Hello friends and family!
This is René by the way,
This is René by the way,
Just wanted to give you all an update as to what life is like up here in the northeast, and where my thoughts have been lately.
I really can't believe it, but today marks exactly two months that Jess and I have been in Pennsylvania. Exactly two months ago we said goodbye to our families, our friends, & our home. We said goodbye to our old hangout spots, the places we would go on dates together, our memory lanes & our Monterey county culture. Everything that I knew, my whole reality, was in California. And If I may be honest, I was deathly afraid I wasn't going to be able to get on that plane and leave it all behind.
The only real comfort was the thought that I wasn't going alone. I would constantly look over at Jess and see that she was going through all these emotions with me. She's going with me too, I would think. Which moved me to try and comfort her as we dealt with that very difficult day. I'd try my hardest to prevent those tears building up in her eyes from rolling down her face. I'd smile and tell her that we would be okay; but even I caught myself having to work at believing my own words. And when I couldn't keep the tears from falling, I sometimes would join in. But at least we were together. She was the only piece of my California that was going with me. And I was hers. Every other aspect of life would have to change and mold to something else.
Fast forward two months from that day, and you'll find me sitting in an office, learning the ropes of a church called LCBC. Jess is found in our new apartment, either updating this blog, unpacking boxes, editing photos, or cuddling with our new cat Atticus (yes, like the character in to To Kill a Mockingbird).
Although we've gone through these last few months together, I'm certain that we've had completely different experiences and encounters here. I think that just comes with the territory of having one spouse working full time and the other not.
But there are things we've experienced alike. I know for me, and I think Jess too, two months have seemed like two weeks. February seemed to be nothing but a sign along the freeway, and I was going 70 MPH. We made eye contact, then it was gone.
So where am I now? Well, I could make this post very long and go into vast resources of thoughts on many of my experiences so far. But to continue with the theme of this post, I'll simply say moving is hard. I don't think it's possible to fully prepare for a move across the country if one has never done it. I know I thought I was, but I wasn't.
Believe it or not, but the easiest adjustment was the physical move. Although moving an entire house isn't easy, it's probably the easiest to put in place when compared to the mental life, and spiritual life. I've adjusted to the time zone. Yes it's cold, but thankfully there are scarves, teas, coffee, and the concept of layering clothing to keep me warm. A cold house is fixed with heaters and blankets. And the deprivation of authentic Mexican food (which is ridiculously hard to deal with!) can be fixed by making it yourself. The winter here is very dry, but I drink lots of water so my voice is fine.
Mentally however, I'm not nearly as content. Let me explain like this. Imagine your entire life is in the shape of cup.
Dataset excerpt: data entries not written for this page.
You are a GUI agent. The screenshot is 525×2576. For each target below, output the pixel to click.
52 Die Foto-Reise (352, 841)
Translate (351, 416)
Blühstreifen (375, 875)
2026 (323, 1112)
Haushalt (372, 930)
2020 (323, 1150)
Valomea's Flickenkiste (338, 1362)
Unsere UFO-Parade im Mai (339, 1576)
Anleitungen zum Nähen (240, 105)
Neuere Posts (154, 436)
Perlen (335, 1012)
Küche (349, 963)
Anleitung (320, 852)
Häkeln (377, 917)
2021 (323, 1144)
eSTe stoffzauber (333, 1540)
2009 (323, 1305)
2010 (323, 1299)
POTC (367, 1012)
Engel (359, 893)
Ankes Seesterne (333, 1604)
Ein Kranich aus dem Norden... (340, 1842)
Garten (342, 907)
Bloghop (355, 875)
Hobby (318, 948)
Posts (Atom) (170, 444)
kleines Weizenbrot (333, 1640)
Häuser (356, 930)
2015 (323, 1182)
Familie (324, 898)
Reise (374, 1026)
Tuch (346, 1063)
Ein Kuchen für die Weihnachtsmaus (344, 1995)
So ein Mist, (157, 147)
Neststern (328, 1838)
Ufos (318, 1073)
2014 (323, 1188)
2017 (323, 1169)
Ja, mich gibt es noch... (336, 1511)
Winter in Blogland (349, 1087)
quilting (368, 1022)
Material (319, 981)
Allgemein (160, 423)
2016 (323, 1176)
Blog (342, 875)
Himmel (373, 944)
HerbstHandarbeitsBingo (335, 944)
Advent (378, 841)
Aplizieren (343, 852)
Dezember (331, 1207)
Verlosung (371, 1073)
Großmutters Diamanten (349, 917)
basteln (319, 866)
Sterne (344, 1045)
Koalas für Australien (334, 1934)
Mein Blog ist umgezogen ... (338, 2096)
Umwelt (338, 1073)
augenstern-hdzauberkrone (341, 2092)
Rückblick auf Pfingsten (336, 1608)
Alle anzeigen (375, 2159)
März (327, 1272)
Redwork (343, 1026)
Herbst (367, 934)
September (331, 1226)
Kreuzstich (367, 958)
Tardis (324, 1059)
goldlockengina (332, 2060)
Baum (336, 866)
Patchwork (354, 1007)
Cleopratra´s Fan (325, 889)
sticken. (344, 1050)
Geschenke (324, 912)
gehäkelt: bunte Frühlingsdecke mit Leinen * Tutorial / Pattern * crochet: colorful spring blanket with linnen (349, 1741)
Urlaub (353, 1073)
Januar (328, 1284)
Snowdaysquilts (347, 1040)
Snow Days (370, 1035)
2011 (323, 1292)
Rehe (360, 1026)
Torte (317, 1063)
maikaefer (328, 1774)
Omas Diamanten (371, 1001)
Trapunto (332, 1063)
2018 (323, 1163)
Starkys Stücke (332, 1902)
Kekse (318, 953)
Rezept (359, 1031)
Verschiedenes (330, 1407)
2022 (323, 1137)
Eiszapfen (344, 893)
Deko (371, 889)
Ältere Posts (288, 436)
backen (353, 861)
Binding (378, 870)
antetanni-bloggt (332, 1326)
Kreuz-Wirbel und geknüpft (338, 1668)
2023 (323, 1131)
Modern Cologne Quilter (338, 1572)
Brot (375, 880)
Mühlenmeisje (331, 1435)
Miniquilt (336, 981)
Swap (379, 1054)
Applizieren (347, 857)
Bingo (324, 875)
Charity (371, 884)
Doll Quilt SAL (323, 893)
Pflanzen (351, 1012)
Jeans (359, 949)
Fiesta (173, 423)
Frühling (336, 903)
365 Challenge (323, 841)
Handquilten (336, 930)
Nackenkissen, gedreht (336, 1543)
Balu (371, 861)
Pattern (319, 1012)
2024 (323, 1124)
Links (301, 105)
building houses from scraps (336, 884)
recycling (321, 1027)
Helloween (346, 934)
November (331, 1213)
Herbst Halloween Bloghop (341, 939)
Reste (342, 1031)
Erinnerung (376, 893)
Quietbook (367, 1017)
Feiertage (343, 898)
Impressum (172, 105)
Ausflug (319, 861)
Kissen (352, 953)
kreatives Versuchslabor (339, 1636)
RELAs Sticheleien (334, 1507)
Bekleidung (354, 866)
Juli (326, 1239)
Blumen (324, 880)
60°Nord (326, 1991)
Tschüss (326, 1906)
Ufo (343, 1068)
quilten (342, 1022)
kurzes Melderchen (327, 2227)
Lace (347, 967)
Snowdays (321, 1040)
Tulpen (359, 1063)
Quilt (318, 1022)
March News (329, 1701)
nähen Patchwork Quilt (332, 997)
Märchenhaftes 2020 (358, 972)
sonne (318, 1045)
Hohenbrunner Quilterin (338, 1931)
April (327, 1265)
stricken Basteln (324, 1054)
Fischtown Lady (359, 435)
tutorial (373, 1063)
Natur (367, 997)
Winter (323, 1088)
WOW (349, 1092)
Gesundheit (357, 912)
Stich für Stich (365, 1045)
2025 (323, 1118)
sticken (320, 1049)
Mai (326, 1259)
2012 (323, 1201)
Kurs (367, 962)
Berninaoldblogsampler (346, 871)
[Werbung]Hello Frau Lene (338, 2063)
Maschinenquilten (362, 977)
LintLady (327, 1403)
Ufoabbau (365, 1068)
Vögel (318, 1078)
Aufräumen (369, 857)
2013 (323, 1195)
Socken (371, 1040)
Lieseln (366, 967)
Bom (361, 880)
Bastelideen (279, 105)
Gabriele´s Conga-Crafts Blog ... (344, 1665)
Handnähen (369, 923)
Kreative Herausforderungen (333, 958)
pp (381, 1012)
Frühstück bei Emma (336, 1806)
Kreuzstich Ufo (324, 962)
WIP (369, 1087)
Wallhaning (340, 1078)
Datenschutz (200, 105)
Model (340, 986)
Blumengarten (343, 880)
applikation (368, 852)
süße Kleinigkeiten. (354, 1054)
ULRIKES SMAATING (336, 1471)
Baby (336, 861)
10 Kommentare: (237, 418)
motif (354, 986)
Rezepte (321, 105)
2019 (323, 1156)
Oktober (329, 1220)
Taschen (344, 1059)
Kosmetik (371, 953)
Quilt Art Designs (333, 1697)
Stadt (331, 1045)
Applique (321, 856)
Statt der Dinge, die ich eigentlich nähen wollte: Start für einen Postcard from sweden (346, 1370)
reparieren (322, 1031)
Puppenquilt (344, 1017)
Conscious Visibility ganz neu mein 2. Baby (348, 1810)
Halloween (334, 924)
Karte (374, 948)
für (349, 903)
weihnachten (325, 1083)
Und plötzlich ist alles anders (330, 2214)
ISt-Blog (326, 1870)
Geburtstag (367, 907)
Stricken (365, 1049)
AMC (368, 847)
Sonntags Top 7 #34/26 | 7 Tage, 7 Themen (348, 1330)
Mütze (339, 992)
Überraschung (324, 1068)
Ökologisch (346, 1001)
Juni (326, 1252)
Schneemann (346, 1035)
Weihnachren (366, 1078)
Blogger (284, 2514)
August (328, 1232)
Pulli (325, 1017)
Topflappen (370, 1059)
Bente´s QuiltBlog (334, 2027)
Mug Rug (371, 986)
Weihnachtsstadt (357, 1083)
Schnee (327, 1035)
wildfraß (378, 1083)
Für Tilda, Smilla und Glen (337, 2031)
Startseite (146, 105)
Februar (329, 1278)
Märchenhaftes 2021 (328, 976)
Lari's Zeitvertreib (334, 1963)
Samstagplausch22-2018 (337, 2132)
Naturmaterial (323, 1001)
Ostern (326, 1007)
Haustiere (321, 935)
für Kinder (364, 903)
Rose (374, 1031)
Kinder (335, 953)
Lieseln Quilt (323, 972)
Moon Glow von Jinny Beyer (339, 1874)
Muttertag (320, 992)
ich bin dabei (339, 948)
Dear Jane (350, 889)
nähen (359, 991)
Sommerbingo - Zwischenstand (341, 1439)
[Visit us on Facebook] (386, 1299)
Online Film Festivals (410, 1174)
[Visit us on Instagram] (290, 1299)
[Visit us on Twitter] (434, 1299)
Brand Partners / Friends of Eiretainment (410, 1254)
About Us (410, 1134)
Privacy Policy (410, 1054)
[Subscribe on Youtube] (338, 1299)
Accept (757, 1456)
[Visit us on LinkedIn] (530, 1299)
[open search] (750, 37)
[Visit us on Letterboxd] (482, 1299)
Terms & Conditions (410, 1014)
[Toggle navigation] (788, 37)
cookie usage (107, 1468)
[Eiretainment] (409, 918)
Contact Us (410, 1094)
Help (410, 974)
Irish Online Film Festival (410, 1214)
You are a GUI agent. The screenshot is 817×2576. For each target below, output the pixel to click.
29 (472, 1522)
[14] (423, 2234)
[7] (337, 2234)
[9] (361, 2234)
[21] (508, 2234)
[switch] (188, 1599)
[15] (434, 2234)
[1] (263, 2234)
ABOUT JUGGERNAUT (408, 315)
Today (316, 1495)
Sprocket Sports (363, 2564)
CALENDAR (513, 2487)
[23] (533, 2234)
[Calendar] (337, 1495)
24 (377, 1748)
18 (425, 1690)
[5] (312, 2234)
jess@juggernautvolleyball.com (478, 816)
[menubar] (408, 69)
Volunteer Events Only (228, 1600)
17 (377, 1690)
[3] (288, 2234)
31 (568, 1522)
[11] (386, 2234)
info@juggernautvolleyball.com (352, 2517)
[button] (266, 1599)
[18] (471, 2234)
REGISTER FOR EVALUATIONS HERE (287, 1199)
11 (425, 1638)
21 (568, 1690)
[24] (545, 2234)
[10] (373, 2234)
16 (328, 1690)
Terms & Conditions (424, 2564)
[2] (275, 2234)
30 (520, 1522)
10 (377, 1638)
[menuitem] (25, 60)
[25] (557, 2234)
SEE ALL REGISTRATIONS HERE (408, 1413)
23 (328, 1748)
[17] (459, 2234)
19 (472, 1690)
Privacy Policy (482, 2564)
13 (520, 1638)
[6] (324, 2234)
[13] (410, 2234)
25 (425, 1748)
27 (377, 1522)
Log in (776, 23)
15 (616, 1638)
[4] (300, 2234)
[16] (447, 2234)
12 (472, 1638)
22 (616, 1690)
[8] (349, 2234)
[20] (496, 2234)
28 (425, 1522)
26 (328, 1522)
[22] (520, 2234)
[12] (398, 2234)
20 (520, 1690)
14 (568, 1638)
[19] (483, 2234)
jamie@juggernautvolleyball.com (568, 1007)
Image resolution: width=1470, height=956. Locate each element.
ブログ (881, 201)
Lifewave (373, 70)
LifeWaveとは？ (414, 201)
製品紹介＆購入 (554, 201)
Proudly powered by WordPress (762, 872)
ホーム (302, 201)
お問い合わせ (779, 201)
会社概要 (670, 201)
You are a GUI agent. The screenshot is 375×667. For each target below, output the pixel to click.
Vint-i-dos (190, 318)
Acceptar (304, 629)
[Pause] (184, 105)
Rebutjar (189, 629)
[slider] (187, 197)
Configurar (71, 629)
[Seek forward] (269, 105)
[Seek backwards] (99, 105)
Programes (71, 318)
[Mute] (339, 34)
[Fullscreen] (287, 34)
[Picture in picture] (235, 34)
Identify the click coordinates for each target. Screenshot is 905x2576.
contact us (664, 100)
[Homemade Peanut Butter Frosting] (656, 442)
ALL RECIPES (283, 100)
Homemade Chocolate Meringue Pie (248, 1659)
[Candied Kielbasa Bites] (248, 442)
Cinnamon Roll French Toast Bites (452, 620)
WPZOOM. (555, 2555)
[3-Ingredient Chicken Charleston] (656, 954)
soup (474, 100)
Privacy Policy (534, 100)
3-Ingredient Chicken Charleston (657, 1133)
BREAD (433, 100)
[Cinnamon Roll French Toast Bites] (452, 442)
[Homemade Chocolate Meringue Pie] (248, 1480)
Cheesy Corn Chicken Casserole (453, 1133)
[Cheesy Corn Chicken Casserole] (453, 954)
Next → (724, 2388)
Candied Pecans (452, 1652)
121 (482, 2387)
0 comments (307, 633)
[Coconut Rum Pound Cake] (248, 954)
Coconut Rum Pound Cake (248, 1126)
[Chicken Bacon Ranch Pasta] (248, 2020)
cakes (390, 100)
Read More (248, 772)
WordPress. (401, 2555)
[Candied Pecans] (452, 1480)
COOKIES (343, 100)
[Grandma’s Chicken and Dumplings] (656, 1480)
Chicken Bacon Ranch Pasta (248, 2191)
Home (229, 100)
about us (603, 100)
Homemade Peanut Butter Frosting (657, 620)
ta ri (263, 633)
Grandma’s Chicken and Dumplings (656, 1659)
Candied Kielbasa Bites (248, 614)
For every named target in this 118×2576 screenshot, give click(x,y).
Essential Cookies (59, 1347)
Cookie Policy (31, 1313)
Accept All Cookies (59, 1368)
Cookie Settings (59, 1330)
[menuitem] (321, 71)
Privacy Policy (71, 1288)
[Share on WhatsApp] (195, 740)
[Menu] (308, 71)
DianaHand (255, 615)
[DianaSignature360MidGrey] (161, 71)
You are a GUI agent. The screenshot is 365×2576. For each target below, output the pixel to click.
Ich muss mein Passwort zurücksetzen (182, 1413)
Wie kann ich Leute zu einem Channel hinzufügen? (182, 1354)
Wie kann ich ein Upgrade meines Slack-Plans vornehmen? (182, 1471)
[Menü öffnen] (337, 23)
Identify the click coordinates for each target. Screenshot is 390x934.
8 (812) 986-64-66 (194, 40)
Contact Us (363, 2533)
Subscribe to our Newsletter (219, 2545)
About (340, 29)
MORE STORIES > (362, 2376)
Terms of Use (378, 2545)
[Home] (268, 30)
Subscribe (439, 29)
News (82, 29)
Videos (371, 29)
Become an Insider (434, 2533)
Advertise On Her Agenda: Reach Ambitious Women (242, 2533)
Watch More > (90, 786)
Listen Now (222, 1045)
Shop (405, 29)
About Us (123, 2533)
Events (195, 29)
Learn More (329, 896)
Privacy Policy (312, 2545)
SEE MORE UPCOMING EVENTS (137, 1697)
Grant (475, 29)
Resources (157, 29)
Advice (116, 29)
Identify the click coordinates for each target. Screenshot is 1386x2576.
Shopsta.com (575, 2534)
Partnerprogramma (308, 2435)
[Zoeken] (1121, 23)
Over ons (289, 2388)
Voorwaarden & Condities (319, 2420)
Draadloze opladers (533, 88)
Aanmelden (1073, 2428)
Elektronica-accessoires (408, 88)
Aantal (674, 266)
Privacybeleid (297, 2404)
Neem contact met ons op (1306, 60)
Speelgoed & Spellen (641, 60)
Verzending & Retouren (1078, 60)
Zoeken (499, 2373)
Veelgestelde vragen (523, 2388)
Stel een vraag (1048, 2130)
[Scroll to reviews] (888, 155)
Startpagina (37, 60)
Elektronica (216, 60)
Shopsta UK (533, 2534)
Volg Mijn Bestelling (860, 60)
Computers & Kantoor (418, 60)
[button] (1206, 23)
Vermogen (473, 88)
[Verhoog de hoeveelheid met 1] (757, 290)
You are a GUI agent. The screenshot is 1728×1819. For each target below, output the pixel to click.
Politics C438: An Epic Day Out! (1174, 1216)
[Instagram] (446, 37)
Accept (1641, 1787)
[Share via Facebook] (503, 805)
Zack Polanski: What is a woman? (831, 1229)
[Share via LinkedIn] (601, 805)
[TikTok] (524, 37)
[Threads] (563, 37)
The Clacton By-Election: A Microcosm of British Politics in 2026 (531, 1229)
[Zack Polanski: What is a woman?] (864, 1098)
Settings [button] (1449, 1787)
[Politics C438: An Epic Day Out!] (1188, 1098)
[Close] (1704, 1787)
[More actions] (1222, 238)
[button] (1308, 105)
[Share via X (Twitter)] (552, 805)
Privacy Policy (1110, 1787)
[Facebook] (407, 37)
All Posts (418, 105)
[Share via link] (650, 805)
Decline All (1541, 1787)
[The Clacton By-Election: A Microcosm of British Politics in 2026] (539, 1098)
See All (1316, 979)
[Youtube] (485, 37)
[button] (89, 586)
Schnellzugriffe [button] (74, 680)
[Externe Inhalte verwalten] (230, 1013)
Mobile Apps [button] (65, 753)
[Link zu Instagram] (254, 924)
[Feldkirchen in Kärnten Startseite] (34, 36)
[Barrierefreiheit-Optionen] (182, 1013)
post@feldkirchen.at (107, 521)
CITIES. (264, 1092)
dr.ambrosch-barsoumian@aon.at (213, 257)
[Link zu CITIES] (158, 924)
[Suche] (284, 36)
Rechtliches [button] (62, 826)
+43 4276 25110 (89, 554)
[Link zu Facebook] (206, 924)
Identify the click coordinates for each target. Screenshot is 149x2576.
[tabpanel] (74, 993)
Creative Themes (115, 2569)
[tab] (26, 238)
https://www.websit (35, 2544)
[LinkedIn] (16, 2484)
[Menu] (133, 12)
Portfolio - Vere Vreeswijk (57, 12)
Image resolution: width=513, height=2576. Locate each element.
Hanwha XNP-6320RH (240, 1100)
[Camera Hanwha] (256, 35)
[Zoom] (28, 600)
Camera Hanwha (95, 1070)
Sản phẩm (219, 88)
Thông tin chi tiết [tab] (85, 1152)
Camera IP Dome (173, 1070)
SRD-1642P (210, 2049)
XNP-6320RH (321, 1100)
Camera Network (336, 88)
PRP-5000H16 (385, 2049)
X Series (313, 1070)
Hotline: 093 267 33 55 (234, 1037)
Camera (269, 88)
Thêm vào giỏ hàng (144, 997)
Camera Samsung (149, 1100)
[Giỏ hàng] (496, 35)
This cup represents the capacity of what your life can hold in the sense of time; relationships, God, work, hobbies, sleeping, friends, etc.. Whatever you devote time to in your life goes in this cup. However, your cup can overfill and spill; this is when you realize there is too much going on. This leads to possible burnout, exhaustion, and fatigue -physically, mentally, & spiritually; so we cut things, or people out in order to stay sane.
In California, my cup and Jess's was almost full. We had plenty of relationships in there, a great church with church activities, family & events, hobbies, and many close friends who go years back. And to be honest, there wasn't much room in our cup, or life, for many other genuine relationships. I could probably squeeze in a few hangouts once a month with people, but most my time was already taken by someone else, or something else.
Well, in Pennsylvania our cup is much much closer to being empty than it is to being half-full. We have a great church, we have a cat, we have a few T.V. shows we watch, and we've met some great people; some of whom we think have the possibility of being friends.
But it's the genuine relationships that we feel we're still missing.
You see, people here are like how we were in California. Their cup, their relational capacity, for most, is already full. They have full-time jobs, and families (which can already be enough to fill a life). They have the best friends that they've had for years. They have family they're with on holidays. They have their hobbies and things they do for fun, and the people go along with them. Their lives are already set. If they were to allow Jess and I to take space in their lives, for most, their cup would overfill. Simply because they don't have room (or time) in their lives without having to cut out something else.
I don't hold it against them. I know when I was in their place in California I was the same way. When I was at FPC, there would be people who would pursue a genuine relationship with me. But for most, I couldn't fit them into my life. I already had the relationships that revolved around music. The friends who I'd call for game nights. The people who I would catch up with over lunch. And those who I would call every other day to come over. If someone new tried to squeeze in, most of the time they wouldn't fit, or would have to take the slot of time & space that someone else previously had. Oh how complicated relationships are!
So here we are. Searching to fill the voids in our relational life. Trying to find not just people who have time, but people who should have relationships with us and us with them. People don't just become great friends because they have time, they need to have things in common, mutual perspectives, and mutual things going on in life. Otherwise it just takes more time and effort in order to relate to the other person. The good news is, I have Jess, and she has me, and that goes a long way. It's forced us to get along better, communicate better, and simply have more fun together, even if we have to compromise with each other for what "fun" is.
I know this is a failed attempt at making a short post, but it's where my heart has been lately. I think for both of us.
But how do you relate to this? Are you also searching for people to do life with? Who go beyond being being an acquaintance? Someone to share things in life with that make you smile, cry, and laugh? If not, do you realize how blessed you are to have those people? I would encourage you to let them know how much you value having them in your life (yes even if it's nothing but a bunch of dudes who do manly things together). Everyone longs to be valued and appreciated. And If you have the time in your life, would you try giving some of it to someone who possibly has too much of it to themselves? who may not have what you have?
As far as the spiritual transition goes, I'll set that aside for another post.
If you wouldn't mind, would you pray for Jess and I? That we would find people here to help make this place our new home. I know we'd appreciate it.